Since so many people are replying to you with derision, I’ll link to the Washington Post database on police shootings which is considered to be pretty comprehensive and has a lot of work put into each case to determine the situation around it.
A lot of people are surprised to learn that the number of unarmed black men shot by police in recent years is often between 15-20 given the rhetoric around the issue.
The number is disproportionally higher than white men, but Roland Fryer’s research suggests that when taking into account context, such as crime rates, there is no statistical difference in police shootings based on race, though he did find a persistent difference in other types of police encounters.
Black Americans are disproportionately poor, disproportionately raised in single parent homes, disproportionately forced into poorly run schools, and disproportionately victimized by crime. Those issues are difficult to address and should all get a lot of attention because they are the context in which disproportionate encounters with police occur.
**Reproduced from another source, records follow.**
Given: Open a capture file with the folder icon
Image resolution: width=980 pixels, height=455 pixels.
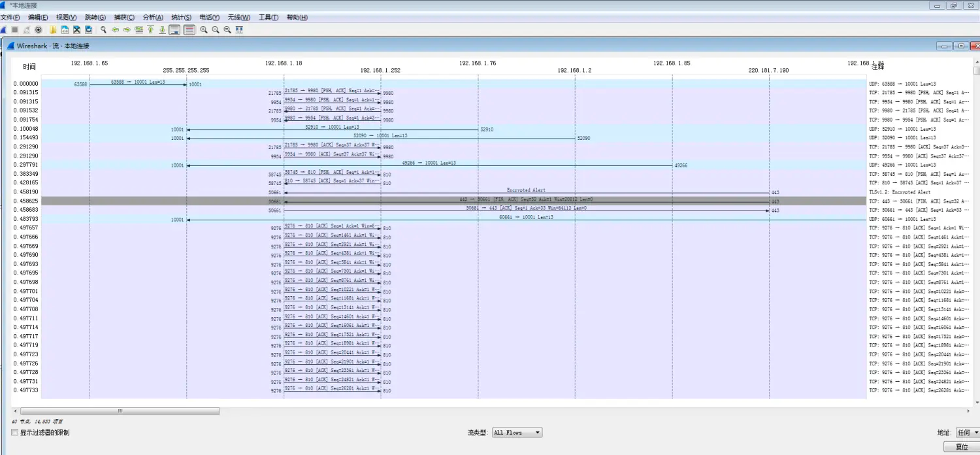Looking at the screenshot, I should pyautogui.click(x=52, y=29).
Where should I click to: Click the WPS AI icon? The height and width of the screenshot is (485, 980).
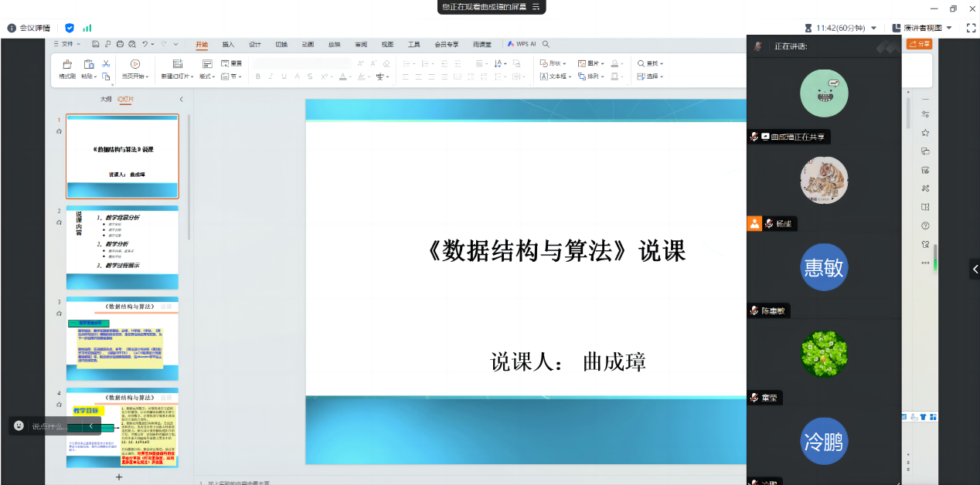(x=522, y=45)
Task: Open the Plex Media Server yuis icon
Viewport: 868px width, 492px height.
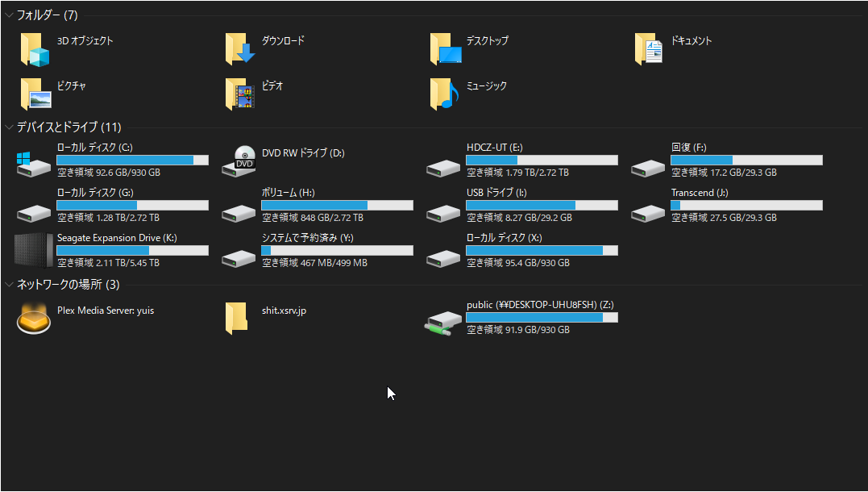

While police reform is an important issue for everyone, the overheated rhetoric around racist cops is performative and distracting.
It's quite hard to come up with reliable statistics for police killings in the US. It's not that deaths aren't counted, it's that they're misclassified.
> Feldman used data from the Guardian’s 2015 investigation into police killings, The Counted, and compared it with data from the National Vital Statistics System (NVSS). That dataset, which is kept by the Centers for Disease Control and Prevention (CDC), was found to have misclassified 55.2% of all police killings, with the errors occurring disproportionately in low-income jurisdictions.
Seems hard to make an argument either for or against racial disparities in police shootings then, if the data is unreliable. In which case the answer is to not make assumptions, but collect better data.
A lot of people seem to take the approach of: the data's good if it says what I want; if it doesn't, it's probably wrong.
Hard doesn't mean impossible. There's been a lot of good reporting on this in the last half-decade. But it's required sustained effort from journalists, and insofar as statistics are getting better, it's not because the US has become more first-worldier than it was.
I'm very open to specific critiques of specific statistics. Data collection and aggregation are hard problems!
General claims that the statistics are wrong (all of them?) don't seem particularly helpful, especially if the implication is that we should follow anecdotes or preconceived ideas instead of statistics.